(What is expected) Return the listing that follows, word for word.
------------
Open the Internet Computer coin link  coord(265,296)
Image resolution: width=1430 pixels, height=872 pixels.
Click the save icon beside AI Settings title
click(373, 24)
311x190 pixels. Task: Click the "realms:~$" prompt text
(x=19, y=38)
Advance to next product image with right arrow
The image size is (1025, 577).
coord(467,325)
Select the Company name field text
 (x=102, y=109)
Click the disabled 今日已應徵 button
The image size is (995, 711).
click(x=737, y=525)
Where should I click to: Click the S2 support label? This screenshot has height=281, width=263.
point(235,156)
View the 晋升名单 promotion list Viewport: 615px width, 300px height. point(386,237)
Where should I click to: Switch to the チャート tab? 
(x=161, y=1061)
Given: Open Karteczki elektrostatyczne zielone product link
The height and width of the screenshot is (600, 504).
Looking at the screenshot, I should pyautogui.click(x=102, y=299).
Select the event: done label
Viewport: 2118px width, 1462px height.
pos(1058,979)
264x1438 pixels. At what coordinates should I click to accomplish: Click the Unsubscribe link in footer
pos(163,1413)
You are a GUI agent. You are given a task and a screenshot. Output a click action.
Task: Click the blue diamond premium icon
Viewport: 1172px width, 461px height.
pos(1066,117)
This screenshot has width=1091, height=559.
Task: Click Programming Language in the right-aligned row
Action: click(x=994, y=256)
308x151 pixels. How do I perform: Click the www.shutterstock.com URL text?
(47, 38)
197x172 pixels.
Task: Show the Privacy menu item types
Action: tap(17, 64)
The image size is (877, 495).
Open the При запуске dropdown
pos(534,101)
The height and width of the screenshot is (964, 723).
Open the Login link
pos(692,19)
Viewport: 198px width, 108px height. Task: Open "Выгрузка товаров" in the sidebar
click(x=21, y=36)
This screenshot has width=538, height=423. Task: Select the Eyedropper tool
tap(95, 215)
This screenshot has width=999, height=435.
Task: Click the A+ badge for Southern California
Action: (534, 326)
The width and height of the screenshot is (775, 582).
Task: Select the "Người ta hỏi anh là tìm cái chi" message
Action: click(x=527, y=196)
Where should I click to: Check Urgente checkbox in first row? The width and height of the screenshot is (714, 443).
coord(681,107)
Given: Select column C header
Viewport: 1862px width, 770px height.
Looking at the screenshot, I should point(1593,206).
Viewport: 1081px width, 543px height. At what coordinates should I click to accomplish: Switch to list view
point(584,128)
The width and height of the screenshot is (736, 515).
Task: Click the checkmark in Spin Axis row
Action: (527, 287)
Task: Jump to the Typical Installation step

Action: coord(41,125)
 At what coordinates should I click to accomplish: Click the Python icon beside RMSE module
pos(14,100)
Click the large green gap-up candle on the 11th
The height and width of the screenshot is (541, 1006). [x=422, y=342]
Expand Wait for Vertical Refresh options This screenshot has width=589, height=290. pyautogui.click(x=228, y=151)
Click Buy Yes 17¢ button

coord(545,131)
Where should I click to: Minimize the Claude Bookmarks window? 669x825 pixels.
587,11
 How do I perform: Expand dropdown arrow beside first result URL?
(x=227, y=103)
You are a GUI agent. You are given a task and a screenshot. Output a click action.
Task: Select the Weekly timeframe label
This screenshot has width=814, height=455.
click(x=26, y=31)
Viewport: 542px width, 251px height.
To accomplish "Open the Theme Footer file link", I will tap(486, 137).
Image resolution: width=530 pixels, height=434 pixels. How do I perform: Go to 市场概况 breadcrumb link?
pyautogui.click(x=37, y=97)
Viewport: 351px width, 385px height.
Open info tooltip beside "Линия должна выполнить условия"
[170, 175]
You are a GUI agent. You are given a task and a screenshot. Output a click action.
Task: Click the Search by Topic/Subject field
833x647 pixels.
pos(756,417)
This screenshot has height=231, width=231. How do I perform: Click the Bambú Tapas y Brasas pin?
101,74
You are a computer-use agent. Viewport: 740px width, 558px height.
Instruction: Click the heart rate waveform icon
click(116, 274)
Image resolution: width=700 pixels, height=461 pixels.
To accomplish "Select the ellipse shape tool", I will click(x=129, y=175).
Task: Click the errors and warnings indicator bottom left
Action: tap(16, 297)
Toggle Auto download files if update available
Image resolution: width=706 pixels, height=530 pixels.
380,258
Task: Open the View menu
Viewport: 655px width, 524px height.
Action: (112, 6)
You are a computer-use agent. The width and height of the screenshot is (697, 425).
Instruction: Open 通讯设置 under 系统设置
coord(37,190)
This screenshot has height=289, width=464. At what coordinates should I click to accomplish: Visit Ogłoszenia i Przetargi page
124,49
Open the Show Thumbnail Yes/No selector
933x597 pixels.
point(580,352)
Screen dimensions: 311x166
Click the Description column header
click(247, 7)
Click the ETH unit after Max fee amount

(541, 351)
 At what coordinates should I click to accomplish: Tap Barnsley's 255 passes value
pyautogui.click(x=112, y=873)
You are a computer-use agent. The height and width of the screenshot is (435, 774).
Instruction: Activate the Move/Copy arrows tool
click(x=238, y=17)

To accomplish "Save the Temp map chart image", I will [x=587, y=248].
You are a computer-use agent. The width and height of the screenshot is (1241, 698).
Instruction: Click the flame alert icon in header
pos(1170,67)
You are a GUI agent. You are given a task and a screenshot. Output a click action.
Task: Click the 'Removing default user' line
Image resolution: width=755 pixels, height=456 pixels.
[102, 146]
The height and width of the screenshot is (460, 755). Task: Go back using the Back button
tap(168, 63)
------------
(Answer for this exercise)
Open the Internet Computer coin link  coord(265,296)
Image resolution: width=1430 pixels, height=872 pixels.
Click the save icon beside AI Settings title
click(373, 24)
311x190 pixels. Task: Click the "realms:~$" prompt text
(x=19, y=38)
Advance to next product image with right arrow
The image size is (1025, 577).
coord(467,325)
Select the Company name field text
 (x=102, y=109)
Click the disabled 今日已應徵 button
The image size is (995, 711).
click(x=737, y=525)
Where should I click to: Click the S2 support label? This screenshot has height=281, width=263.
point(235,156)
View the 晋升名单 promotion list Viewport: 615px width, 300px height. point(386,237)
Where should I click to: Switch to the チャート tab? 
(x=161, y=1061)
Given: Open Karteczki elektrostatyczne zielone product link
The height and width of the screenshot is (600, 504).
Looking at the screenshot, I should pyautogui.click(x=102, y=299).
Select the event: done label
Viewport: 2118px width, 1462px height.
pos(1058,979)
264x1438 pixels. At what coordinates should I click to accomplish: Click the Unsubscribe link in footer
pos(163,1413)
You are a GUI agent. You are given a task and a screenshot. Output a click action.
Task: Click the blue diamond premium icon
Viewport: 1172px width, 461px height.
pos(1066,117)
This screenshot has width=1091, height=559.
Task: Click Programming Language in the right-aligned row
Action: click(x=994, y=256)
308x151 pixels. How do I perform: Click the www.shutterstock.com URL text?
(47, 38)
197x172 pixels.
Task: Show the Privacy menu item types
Action: tap(17, 64)
The image size is (877, 495).
Open the При запуске dropdown
pos(534,101)
The height and width of the screenshot is (964, 723).
Open the Login link
pos(692,19)
Viewport: 198px width, 108px height. Task: Open "Выгрузка товаров" in the sidebar
click(x=21, y=36)
This screenshot has width=538, height=423. Task: Select the Eyedropper tool
tap(95, 215)
This screenshot has width=999, height=435.
Task: Click the A+ badge for Southern California
Action: (534, 326)
The width and height of the screenshot is (775, 582).
Task: Select the "Người ta hỏi anh là tìm cái chi" message
Action: click(x=527, y=196)
Where should I click to: Check Urgente checkbox in first row? The width and height of the screenshot is (714, 443).
coord(681,107)
Given: Select column C header
Viewport: 1862px width, 770px height.
Looking at the screenshot, I should point(1593,206).
Viewport: 1081px width, 543px height. At what coordinates should I click to accomplish: Switch to list view
point(584,128)
The width and height of the screenshot is (736, 515).
Task: Click the checkmark in Spin Axis row
Action: (527, 287)
Task: Jump to the Typical Installation step

Action: coord(41,125)
 At what coordinates should I click to accomplish: Click the Python icon beside RMSE module
pos(14,100)
Click the large green gap-up candle on the 11th
The height and width of the screenshot is (541, 1006). [x=422, y=342]
Expand Wait for Vertical Refresh options This screenshot has width=589, height=290. pyautogui.click(x=228, y=151)
Click Buy Yes 17¢ button

coord(545,131)
Where should I click to: Minimize the Claude Bookmarks window? 669x825 pixels.
587,11
 How do I perform: Expand dropdown arrow beside first result URL?
(x=227, y=103)
You are a GUI agent. You are given a task and a screenshot. Output a click action.
Task: Select the Weekly timeframe label
This screenshot has width=814, height=455.
click(x=26, y=31)
Viewport: 542px width, 251px height.
To accomplish "Open the Theme Footer file link", I will tap(486, 137).
Image resolution: width=530 pixels, height=434 pixels. How do I perform: Go to 市场概况 breadcrumb link?
pyautogui.click(x=37, y=97)
Viewport: 351px width, 385px height.
Open info tooltip beside "Линия должна выполнить условия"
[170, 175]
You are a GUI agent. You are given a task and a screenshot. Output a click action.
Task: Click the Search by Topic/Subject field
833x647 pixels.
pos(756,417)
This screenshot has height=231, width=231. How do I perform: Click the Bambú Tapas y Brasas pin?
101,74
You are a computer-use agent. Viewport: 740px width, 558px height.
Instruction: Click the heart rate waveform icon
click(116, 274)
Image resolution: width=700 pixels, height=461 pixels.
To accomplish "Select the ellipse shape tool", I will click(x=129, y=175).
Task: Click the errors and warnings indicator bottom left
Action: tap(16, 297)
Toggle Auto download files if update available
Image resolution: width=706 pixels, height=530 pixels.
380,258
Task: Open the View menu
Viewport: 655px width, 524px height.
Action: (112, 6)
You are a computer-use agent. The width and height of the screenshot is (697, 425).
Instruction: Open 通讯设置 under 系统设置
coord(37,190)
This screenshot has height=289, width=464. At what coordinates should I click to accomplish: Visit Ogłoszenia i Przetargi page
124,49
Open the Show Thumbnail Yes/No selector
933x597 pixels.
point(580,352)
Screen dimensions: 311x166
Click the Description column header
click(247, 7)
Click the ETH unit after Max fee amount

(541, 351)
 At what coordinates should I click to accomplish: Tap Barnsley's 255 passes value
pyautogui.click(x=112, y=873)
You are a computer-use agent. The height and width of the screenshot is (435, 774).
Instruction: Activate the Move/Copy arrows tool
click(x=238, y=17)

To accomplish "Save the Temp map chart image", I will [x=587, y=248].
You are a computer-use agent. The width and height of the screenshot is (1241, 698).
Instruction: Click the flame alert icon in header
pos(1170,67)
You are a GUI agent. You are given a task and a screenshot. Output a click action.
Task: Click the 'Removing default user' line
Image resolution: width=755 pixels, height=456 pixels.
[102, 146]
The height and width of the screenshot is (460, 755). Task: Go back using the Back button
tap(168, 63)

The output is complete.